▶ **The task**:
Retype the full set of records. Keep every character identical.

(Saved entries)

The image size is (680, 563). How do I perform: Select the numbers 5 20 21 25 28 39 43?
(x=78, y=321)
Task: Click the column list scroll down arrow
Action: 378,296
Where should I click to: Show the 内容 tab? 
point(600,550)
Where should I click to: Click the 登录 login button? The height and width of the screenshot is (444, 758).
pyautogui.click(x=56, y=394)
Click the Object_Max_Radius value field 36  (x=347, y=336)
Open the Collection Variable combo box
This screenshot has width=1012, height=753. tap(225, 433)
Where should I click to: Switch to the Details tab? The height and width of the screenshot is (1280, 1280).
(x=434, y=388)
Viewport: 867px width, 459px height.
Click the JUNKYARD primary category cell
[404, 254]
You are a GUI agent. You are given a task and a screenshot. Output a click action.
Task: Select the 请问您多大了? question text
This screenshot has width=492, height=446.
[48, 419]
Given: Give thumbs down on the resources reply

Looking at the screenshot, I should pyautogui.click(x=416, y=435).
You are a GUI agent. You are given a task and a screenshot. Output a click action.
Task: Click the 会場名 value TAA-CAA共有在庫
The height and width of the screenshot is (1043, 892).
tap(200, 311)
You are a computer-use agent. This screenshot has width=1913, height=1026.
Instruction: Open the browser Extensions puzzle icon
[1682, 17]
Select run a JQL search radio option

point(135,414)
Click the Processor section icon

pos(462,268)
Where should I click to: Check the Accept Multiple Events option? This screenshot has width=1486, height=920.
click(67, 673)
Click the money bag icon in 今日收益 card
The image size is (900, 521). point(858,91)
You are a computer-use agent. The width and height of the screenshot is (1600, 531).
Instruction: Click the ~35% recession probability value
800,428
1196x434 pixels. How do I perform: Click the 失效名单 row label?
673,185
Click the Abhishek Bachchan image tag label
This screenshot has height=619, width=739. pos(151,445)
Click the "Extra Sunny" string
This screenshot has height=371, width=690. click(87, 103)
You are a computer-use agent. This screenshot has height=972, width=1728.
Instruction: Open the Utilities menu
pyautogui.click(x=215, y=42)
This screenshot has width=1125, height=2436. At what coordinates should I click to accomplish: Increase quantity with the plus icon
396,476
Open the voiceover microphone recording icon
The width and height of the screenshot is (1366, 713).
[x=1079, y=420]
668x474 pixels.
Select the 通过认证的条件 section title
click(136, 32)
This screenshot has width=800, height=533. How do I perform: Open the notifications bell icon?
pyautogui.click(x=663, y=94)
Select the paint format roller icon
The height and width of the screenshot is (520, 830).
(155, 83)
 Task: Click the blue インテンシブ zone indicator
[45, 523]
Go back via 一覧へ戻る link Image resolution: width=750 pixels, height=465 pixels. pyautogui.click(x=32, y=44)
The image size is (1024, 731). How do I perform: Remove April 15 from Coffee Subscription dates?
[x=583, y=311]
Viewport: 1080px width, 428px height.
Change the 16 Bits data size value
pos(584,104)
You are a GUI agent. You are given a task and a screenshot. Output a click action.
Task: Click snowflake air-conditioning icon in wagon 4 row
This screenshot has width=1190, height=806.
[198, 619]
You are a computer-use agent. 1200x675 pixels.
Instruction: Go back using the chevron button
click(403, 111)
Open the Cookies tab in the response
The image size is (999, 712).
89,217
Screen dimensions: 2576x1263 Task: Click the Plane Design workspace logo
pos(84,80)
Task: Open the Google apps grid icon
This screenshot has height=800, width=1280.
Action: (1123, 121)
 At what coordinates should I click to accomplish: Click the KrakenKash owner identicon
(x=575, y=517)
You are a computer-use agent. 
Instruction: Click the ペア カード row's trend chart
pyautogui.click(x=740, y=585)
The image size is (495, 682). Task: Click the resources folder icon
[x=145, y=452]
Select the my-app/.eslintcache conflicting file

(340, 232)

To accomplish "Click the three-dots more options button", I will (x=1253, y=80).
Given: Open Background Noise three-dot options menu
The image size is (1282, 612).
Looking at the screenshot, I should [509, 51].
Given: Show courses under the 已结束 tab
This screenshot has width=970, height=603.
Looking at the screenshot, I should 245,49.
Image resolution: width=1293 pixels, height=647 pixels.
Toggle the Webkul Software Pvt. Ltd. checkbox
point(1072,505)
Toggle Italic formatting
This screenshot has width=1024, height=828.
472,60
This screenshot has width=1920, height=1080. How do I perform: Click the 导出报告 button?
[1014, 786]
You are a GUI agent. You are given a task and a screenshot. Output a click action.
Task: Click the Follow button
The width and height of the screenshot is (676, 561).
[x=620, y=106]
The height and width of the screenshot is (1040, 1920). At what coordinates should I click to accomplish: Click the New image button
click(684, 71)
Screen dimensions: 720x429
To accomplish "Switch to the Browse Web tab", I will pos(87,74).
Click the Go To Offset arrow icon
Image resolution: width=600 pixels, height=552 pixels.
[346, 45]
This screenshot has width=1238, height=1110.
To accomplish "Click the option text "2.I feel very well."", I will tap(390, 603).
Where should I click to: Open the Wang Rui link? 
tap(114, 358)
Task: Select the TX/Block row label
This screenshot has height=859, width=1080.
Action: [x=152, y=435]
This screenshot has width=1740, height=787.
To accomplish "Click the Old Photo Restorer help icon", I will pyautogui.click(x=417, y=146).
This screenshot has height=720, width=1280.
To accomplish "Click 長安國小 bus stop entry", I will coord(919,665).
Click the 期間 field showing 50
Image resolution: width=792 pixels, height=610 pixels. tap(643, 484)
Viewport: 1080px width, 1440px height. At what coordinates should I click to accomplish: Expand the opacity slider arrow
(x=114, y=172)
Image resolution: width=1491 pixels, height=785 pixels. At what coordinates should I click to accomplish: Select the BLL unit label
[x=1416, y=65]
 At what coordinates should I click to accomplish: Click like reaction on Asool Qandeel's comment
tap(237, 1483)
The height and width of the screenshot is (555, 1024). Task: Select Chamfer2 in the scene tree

▶ **Task response**:
The image size is (680, 563). How do I perform: Select the numbers 5 20 21 25 28 39 43?
(x=78, y=321)
Task: Click the column list scroll down arrow
Action: 378,296
Where should I click to: Show the 内容 tab? 
point(600,550)
Where should I click to: Click the 登录 login button? The height and width of the screenshot is (444, 758).
pyautogui.click(x=56, y=394)
Click the Object_Max_Radius value field 36  (x=347, y=336)
Open the Collection Variable combo box
This screenshot has width=1012, height=753. tap(225, 433)
Where should I click to: Switch to the Details tab? The height and width of the screenshot is (1280, 1280).
(x=434, y=388)
Viewport: 867px width, 459px height.
Click the JUNKYARD primary category cell
[404, 254]
You are a GUI agent. You are given a task and a screenshot. Output a click action.
Task: Select the 请问您多大了? question text
This screenshot has width=492, height=446.
[48, 419]
Given: Give thumbs down on the resources reply

Looking at the screenshot, I should pyautogui.click(x=416, y=435).
You are a GUI agent. You are given a task and a screenshot. Output a click action.
Task: Click the 会場名 value TAA-CAA共有在庫
The height and width of the screenshot is (1043, 892).
tap(200, 311)
You are a computer-use agent. This screenshot has width=1913, height=1026.
Instruction: Open the browser Extensions puzzle icon
[1682, 17]
Select run a JQL search radio option

point(135,414)
Click the Processor section icon

pos(462,268)
Where should I click to: Check the Accept Multiple Events option? This screenshot has width=1486, height=920.
click(67, 673)
Click the money bag icon in 今日收益 card
The image size is (900, 521). point(858,91)
You are a computer-use agent. The width and height of the screenshot is (1600, 531).
Instruction: Click the ~35% recession probability value
800,428
1196x434 pixels. How do I perform: Click the 失效名单 row label?
673,185
Click the Abhishek Bachchan image tag label
This screenshot has height=619, width=739. pos(151,445)
Click the "Extra Sunny" string
This screenshot has height=371, width=690. click(87, 103)
You are a computer-use agent. This screenshot has height=972, width=1728.
Instruction: Open the Utilities menu
pyautogui.click(x=215, y=42)
This screenshot has width=1125, height=2436. At what coordinates should I click to accomplish: Increase quantity with the plus icon
396,476
Open the voiceover microphone recording icon
The width and height of the screenshot is (1366, 713).
[x=1079, y=420]
668x474 pixels.
Select the 通过认证的条件 section title
click(136, 32)
This screenshot has width=800, height=533. How do I perform: Open the notifications bell icon?
pyautogui.click(x=663, y=94)
Select the paint format roller icon
The height and width of the screenshot is (520, 830).
(155, 83)
 Task: Click the blue インテンシブ zone indicator
[45, 523]
Go back via 一覧へ戻る link Image resolution: width=750 pixels, height=465 pixels. pyautogui.click(x=32, y=44)
The image size is (1024, 731). How do I perform: Remove April 15 from Coffee Subscription dates?
[x=583, y=311]
Viewport: 1080px width, 428px height.
Change the 16 Bits data size value
pos(584,104)
You are a GUI agent. You are given a task and a screenshot. Output a click action.
Task: Click snowflake air-conditioning icon in wagon 4 row
This screenshot has width=1190, height=806.
[198, 619]
You are a computer-use agent. 1200x675 pixels.
Instruction: Go back using the chevron button
click(403, 111)
Open the Cookies tab in the response
The image size is (999, 712).
89,217
Screen dimensions: 2576x1263 Task: Click the Plane Design workspace logo
pos(84,80)
Task: Open the Google apps grid icon
This screenshot has height=800, width=1280.
Action: (1123, 121)
 At what coordinates should I click to accomplish: Click the KrakenKash owner identicon
(x=575, y=517)
You are a computer-use agent. 
Instruction: Click the ペア カード row's trend chart
pyautogui.click(x=740, y=585)
The image size is (495, 682). Task: Click the resources folder icon
[x=145, y=452]
Select the my-app/.eslintcache conflicting file

(340, 232)

To accomplish "Click the three-dots more options button", I will (x=1253, y=80).
Given: Open Background Noise three-dot options menu
The image size is (1282, 612).
Looking at the screenshot, I should [509, 51].
Given: Show courses under the 已结束 tab
This screenshot has width=970, height=603.
Looking at the screenshot, I should 245,49.
Image resolution: width=1293 pixels, height=647 pixels.
Toggle the Webkul Software Pvt. Ltd. checkbox
point(1072,505)
Toggle Italic formatting
This screenshot has width=1024, height=828.
472,60
This screenshot has width=1920, height=1080. How do I perform: Click the 导出报告 button?
[1014, 786]
You are a GUI agent. You are given a task and a screenshot. Output a click action.
Task: Click the Follow button
The width and height of the screenshot is (676, 561).
[x=620, y=106]
The height and width of the screenshot is (1040, 1920). At what coordinates should I click to accomplish: Click the New image button
click(684, 71)
Screen dimensions: 720x429
To accomplish "Switch to the Browse Web tab", I will pos(87,74).
Click the Go To Offset arrow icon
Image resolution: width=600 pixels, height=552 pixels.
[346, 45]
This screenshot has width=1238, height=1110.
To accomplish "Click the option text "2.I feel very well."", I will tap(390, 603).
Where should I click to: Open the Wang Rui link? 
tap(114, 358)
Task: Select the TX/Block row label
This screenshot has height=859, width=1080.
Action: [x=152, y=435]
This screenshot has width=1740, height=787.
To accomplish "Click the Old Photo Restorer help icon", I will pyautogui.click(x=417, y=146).
This screenshot has height=720, width=1280.
To accomplish "Click 長安國小 bus stop entry", I will coord(919,665).
Click the 期間 field showing 50
Image resolution: width=792 pixels, height=610 pixels. tap(643, 484)
Viewport: 1080px width, 1440px height. At what coordinates should I click to accomplish: Expand the opacity slider arrow
(x=114, y=172)
Image resolution: width=1491 pixels, height=785 pixels. At what coordinates should I click to accomplish: Select the BLL unit label
[x=1416, y=65]
 At what coordinates should I click to accomplish: Click like reaction on Asool Qandeel's comment
tap(237, 1483)
The height and width of the screenshot is (555, 1024). Task: Select Chamfer2 in the scene tree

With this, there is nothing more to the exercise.